Provided entries below:

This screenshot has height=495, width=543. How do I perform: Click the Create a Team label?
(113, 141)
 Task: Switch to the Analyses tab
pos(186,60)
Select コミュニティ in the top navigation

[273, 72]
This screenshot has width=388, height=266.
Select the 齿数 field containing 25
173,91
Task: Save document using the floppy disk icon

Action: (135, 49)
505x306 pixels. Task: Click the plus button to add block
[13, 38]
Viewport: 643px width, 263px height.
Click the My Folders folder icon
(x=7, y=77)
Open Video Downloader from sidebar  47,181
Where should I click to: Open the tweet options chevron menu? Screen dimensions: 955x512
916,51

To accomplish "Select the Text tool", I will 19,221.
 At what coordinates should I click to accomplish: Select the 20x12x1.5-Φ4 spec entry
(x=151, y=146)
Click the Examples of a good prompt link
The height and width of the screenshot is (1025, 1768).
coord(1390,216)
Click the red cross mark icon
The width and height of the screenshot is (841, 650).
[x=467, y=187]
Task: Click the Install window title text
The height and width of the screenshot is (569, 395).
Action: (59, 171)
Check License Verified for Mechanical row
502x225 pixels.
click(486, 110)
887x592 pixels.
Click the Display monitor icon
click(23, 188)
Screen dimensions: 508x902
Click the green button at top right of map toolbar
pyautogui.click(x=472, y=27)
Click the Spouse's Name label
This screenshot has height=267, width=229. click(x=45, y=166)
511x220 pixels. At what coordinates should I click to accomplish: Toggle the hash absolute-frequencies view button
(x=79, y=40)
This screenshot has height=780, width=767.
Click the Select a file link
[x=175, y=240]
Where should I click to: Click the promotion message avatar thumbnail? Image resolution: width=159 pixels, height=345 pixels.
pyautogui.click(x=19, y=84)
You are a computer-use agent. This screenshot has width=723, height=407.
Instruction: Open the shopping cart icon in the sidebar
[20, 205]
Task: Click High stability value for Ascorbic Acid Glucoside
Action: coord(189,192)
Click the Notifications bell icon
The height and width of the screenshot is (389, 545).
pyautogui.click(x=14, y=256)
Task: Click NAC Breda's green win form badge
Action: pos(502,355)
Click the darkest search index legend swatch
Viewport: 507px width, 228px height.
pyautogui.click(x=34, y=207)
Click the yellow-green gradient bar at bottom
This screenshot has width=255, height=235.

End of Provided entries.

* **Instructions for the task**
Each entry above should be output again, precisely as given.

* **Solution to this task**
This screenshot has height=495, width=543. How do I perform: Click the Create a Team label?
(113, 141)
 Task: Switch to the Analyses tab
pos(186,60)
Select コミュニティ in the top navigation

[273, 72]
This screenshot has width=388, height=266.
Select the 齿数 field containing 25
173,91
Task: Save document using the floppy disk icon

Action: (135, 49)
505x306 pixels. Task: Click the plus button to add block
[13, 38]
Viewport: 643px width, 263px height.
Click the My Folders folder icon
(x=7, y=77)
Open Video Downloader from sidebar  47,181
Where should I click to: Open the tweet options chevron menu? Screen dimensions: 955x512
916,51

To accomplish "Select the Text tool", I will 19,221.
 At what coordinates should I click to accomplish: Select the 20x12x1.5-Φ4 spec entry
(x=151, y=146)
Click the Examples of a good prompt link
The height and width of the screenshot is (1025, 1768).
coord(1390,216)
Click the red cross mark icon
The width and height of the screenshot is (841, 650).
[x=467, y=187]
Task: Click the Install window title text
The height and width of the screenshot is (569, 395).
Action: (59, 171)
Check License Verified for Mechanical row
502x225 pixels.
click(486, 110)
887x592 pixels.
Click the Display monitor icon
click(23, 188)
Screen dimensions: 508x902
Click the green button at top right of map toolbar
pyautogui.click(x=472, y=27)
Click the Spouse's Name label
This screenshot has height=267, width=229. click(x=45, y=166)
511x220 pixels. At what coordinates should I click to accomplish: Toggle the hash absolute-frequencies view button
(x=79, y=40)
This screenshot has height=780, width=767.
Click the Select a file link
[x=175, y=240]
Where should I click to: Click the promotion message avatar thumbnail? Image resolution: width=159 pixels, height=345 pixels.
pyautogui.click(x=19, y=84)
You are a computer-use agent. This screenshot has width=723, height=407.
Instruction: Open the shopping cart icon in the sidebar
[20, 205]
Task: Click High stability value for Ascorbic Acid Glucoside
Action: coord(189,192)
Click the Notifications bell icon
The height and width of the screenshot is (389, 545).
pyautogui.click(x=14, y=256)
Task: Click NAC Breda's green win form badge
Action: pos(502,355)
Click the darkest search index legend swatch
Viewport: 507px width, 228px height.
pyautogui.click(x=34, y=207)
Click the yellow-green gradient bar at bottom
This screenshot has width=255, height=235.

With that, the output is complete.